Google doesn’t acknowledge Easter. Or at least the Google doodle doesn’t.
For the past 18 years, the “doodle” logo atop Google’s home page — which is cleverly altered to recognize a person or holiday — has been empty of any visual reference to the empty tomb of Christ. The irony is delightful.
Had cyberspace and digital technology been around at the time of Christ, the news of his death and resurrection would have spread even faster, despite certain search engines’ reluctance to acknowledge it.
The women who went to the burial tomb on the third day and found it empty would have been the first to tweet #heisnothere and #heisrisen.
While the Biblical account doesn’t exactly say the male disciples doubted the women, they did run to the tomb to have a look for themselves. More retweets would have followed: #heisrisenindeed.
Naturally, the opposition would have started a Twitter firestorm with #heisnotrisen #hewasmerelyunconscious and #disciplesstolethebody.
On Instagram, followers would have posted pictures of the empty tomb that had been secured for Christ’s body by Joseph of Arimathea. Quickly, online opposition would have rallied, calling for a boycott of Arimathea Tombs and Crypts and all advertisers. Within minutes, mobs would have called for the resignation of Mr. Arimathea.
On Facebook, people would have been posting, “I can’t believe that Christ has miraculously risen from the dead. This is a picture of the heart in my latte when I heard the news.”
Technology or not, the outcome would have been the same. Some would have believed; some would not.
The questions then are the same questions asked now: How does a man rise from the dead? Can a man honestly claim to be the Son of God? How can one man’s death forgive the sins of others? How can a good God permit evil?
How hard do we search out answers today? Google “Did Jesus rise from the dead” and you have 55,900,000 answers in .51 seconds. Click and done.
Highly respected archaeologist Sir William Mitchell Ramsay spent 15 years trying to prove the historical inaccuracies of the New Testament.
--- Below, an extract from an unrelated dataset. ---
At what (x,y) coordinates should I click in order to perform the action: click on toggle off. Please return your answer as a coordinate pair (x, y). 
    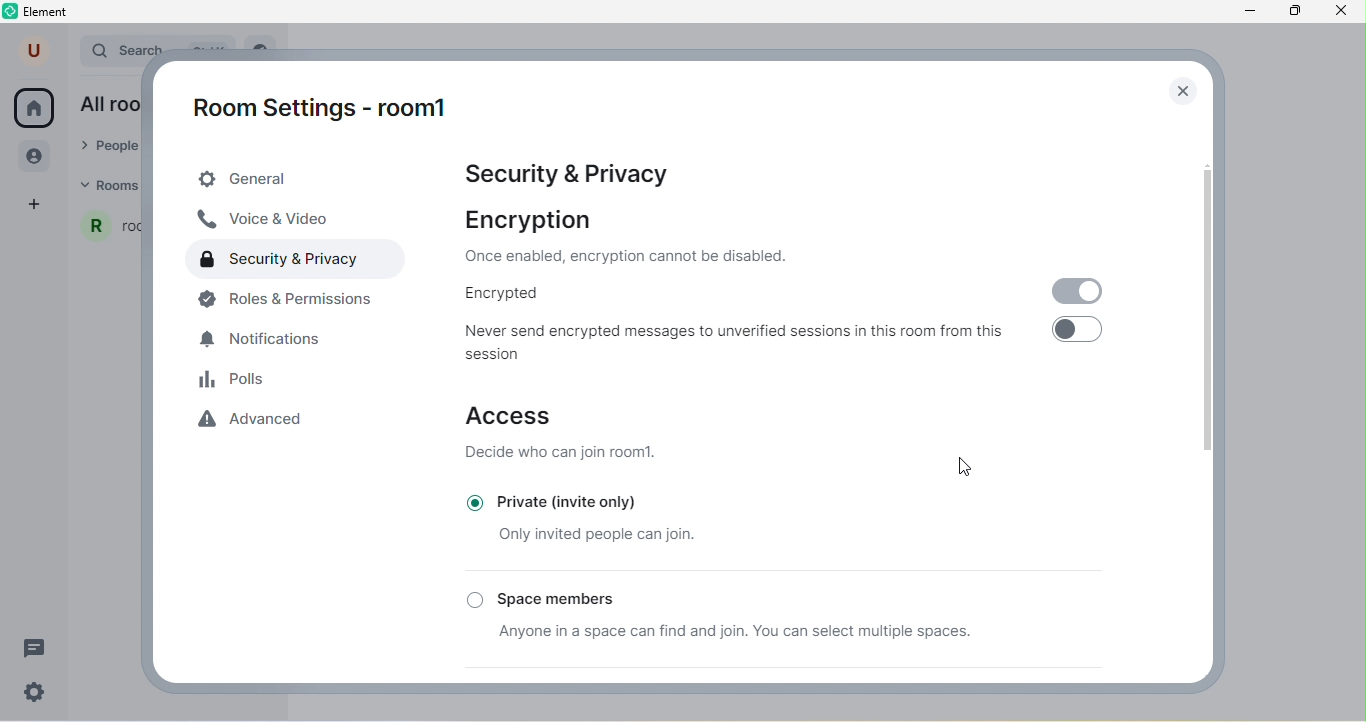
    Looking at the image, I should click on (1080, 336).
Instead, he was convinced of the incredible accuracy of the book and converted to Christianity.
Ron Chernow’s biography of Alexander Hamilton portrays a man earnestly reading, searching and growing in faith through his middle years until his death at 49. Christianity was a foundational aspect of his thinking, yet entirely absent in the smash musical.
The road to C. S. Lewis’s conversion was lined with much reading and reflection. He was heavily influenced by the writings of G. K. Chesterton and George MacDonald. Lewis wrote in his autobiography, “In reading Chesterton, as in reading MacDonald, I did not know what I was letting myself in for. A young man who wishes to remain a sound Atheist cannot be too careful of his reading.”
A life of faith is not a once-and-done moment, like a tweet or FB post. Maturing faith requires the things we are least willing to give — time for reading, reflection, quiet, conversations and prayer.
Seek and you shall find. You may even find that He is risen.